== Extracted entries

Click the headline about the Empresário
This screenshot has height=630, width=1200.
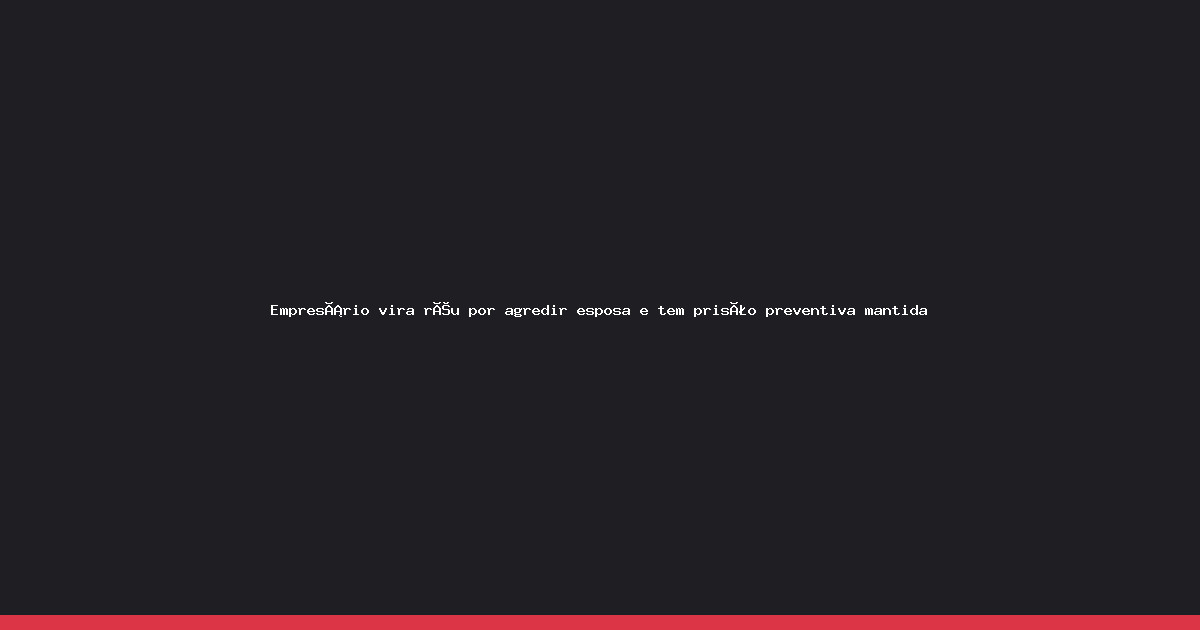point(599,310)
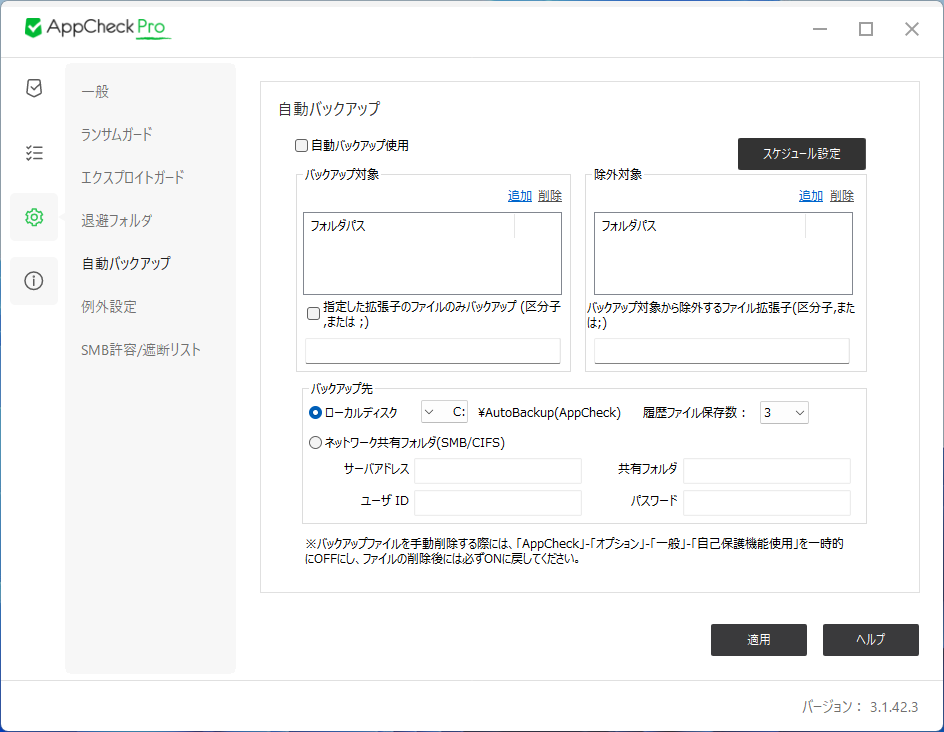This screenshot has width=944, height=732.
Task: Open the drive letter dropdown showing C:
Action: click(444, 411)
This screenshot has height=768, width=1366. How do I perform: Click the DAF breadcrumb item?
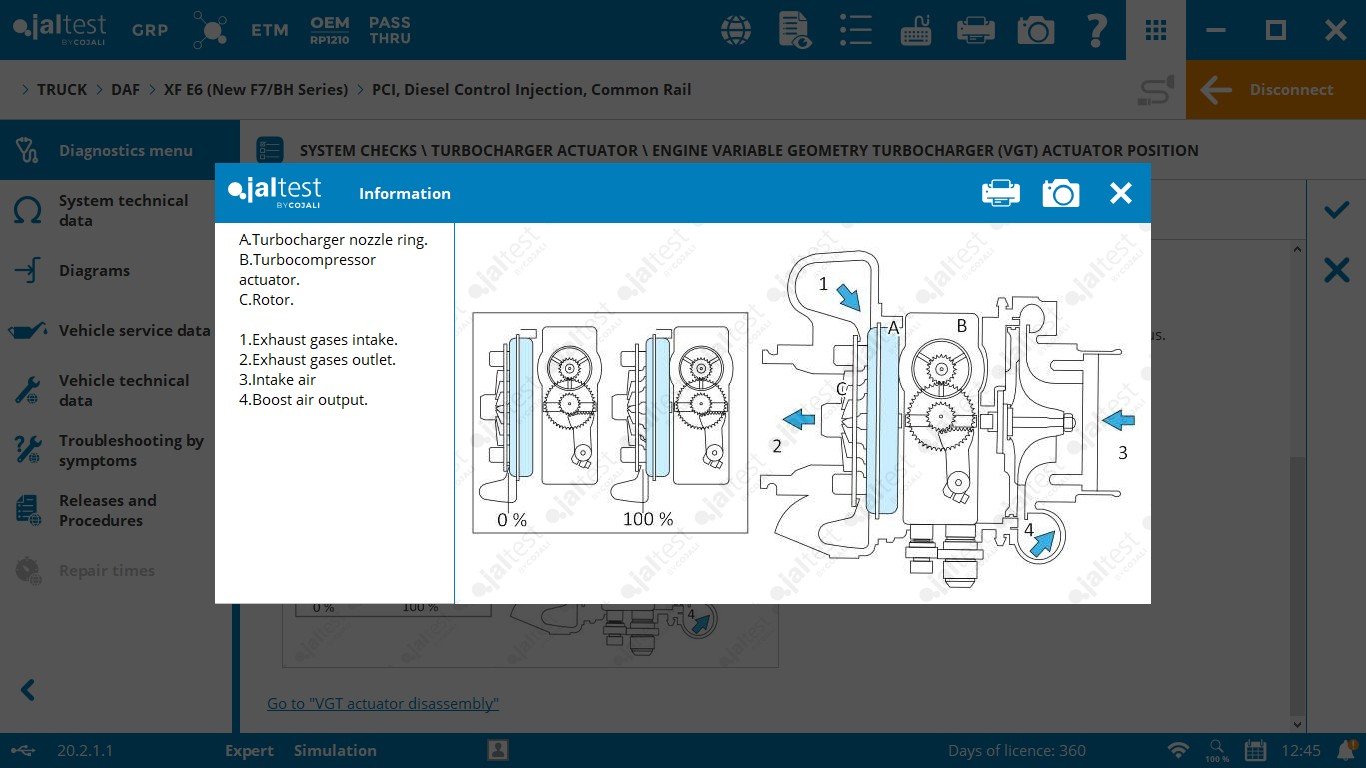pos(125,90)
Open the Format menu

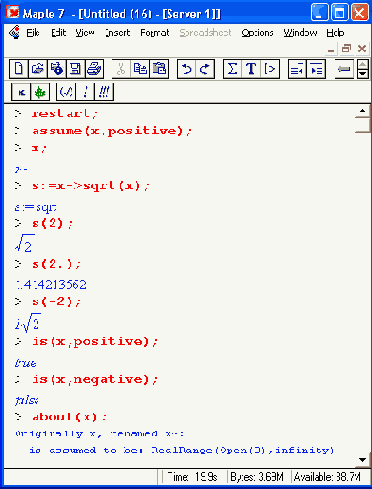point(155,33)
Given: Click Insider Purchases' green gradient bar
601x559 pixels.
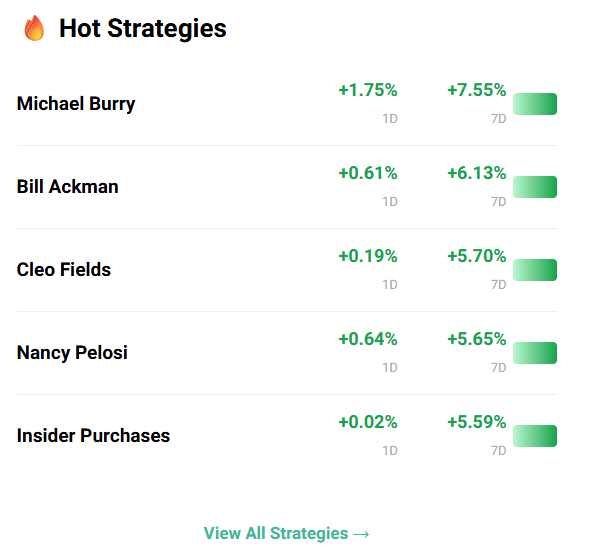Looking at the screenshot, I should pyautogui.click(x=535, y=436).
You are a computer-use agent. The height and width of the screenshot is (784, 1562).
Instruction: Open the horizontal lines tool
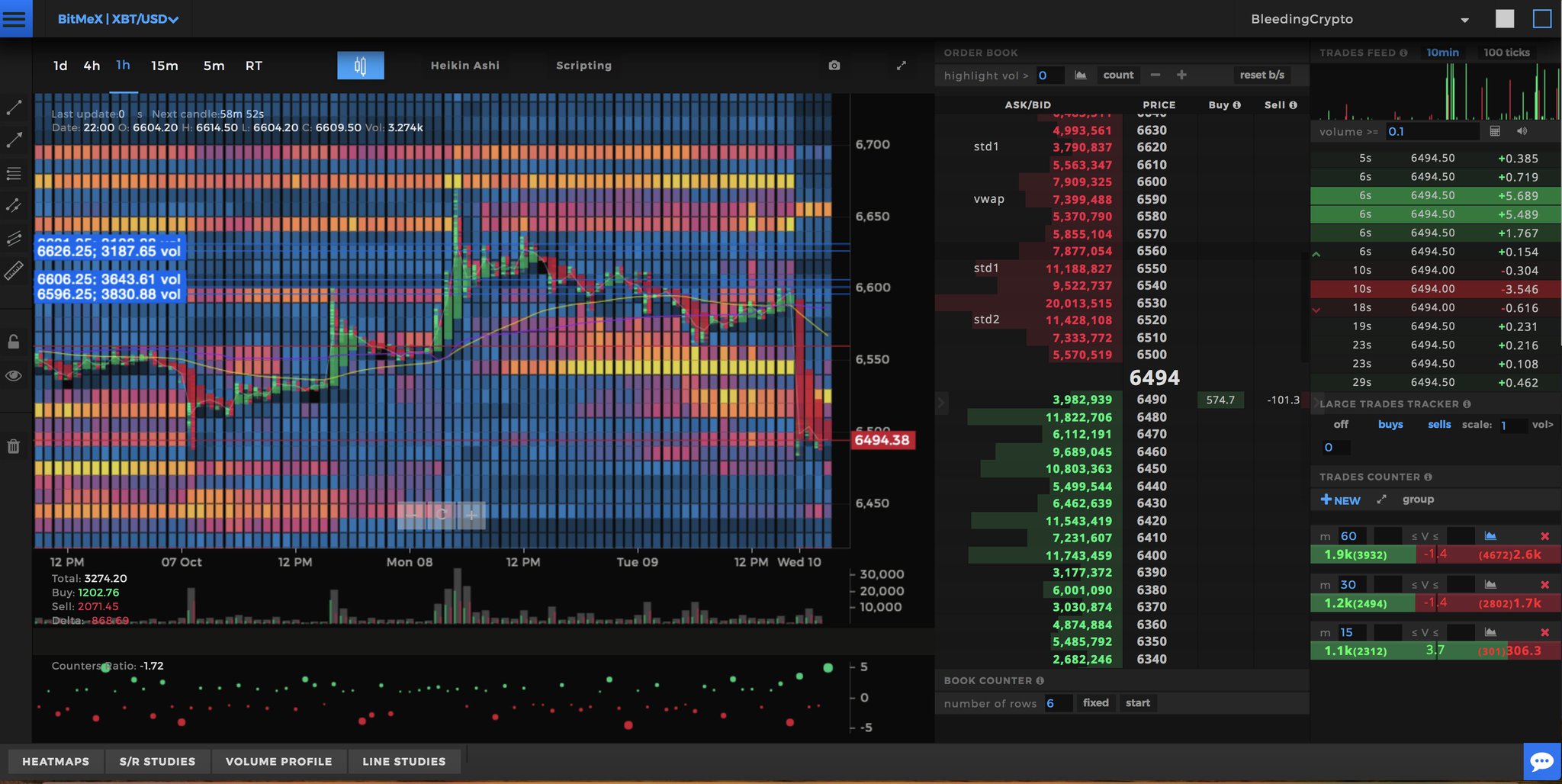coord(14,173)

====

### What the task asks:
Copy out every item above word for word, omitting the pictures.

### Result of this exercise:
Click the headline about the Empresário
This screenshot has height=630, width=1200.
point(599,310)
This screenshot has width=944, height=732.
Task: Open the drive letter dropdown showing C:
Action: click(444, 411)
This screenshot has height=768, width=1366. How do I perform: Click the DAF breadcrumb item?
pos(125,90)
Open the Format menu

point(155,33)
Given: Click Insider Purchases' green gradient bar
601x559 pixels.
Looking at the screenshot, I should pyautogui.click(x=535, y=436).
You are a computer-use agent. The height and width of the screenshot is (784, 1562).
Instruction: Open the horizontal lines tool
coord(14,173)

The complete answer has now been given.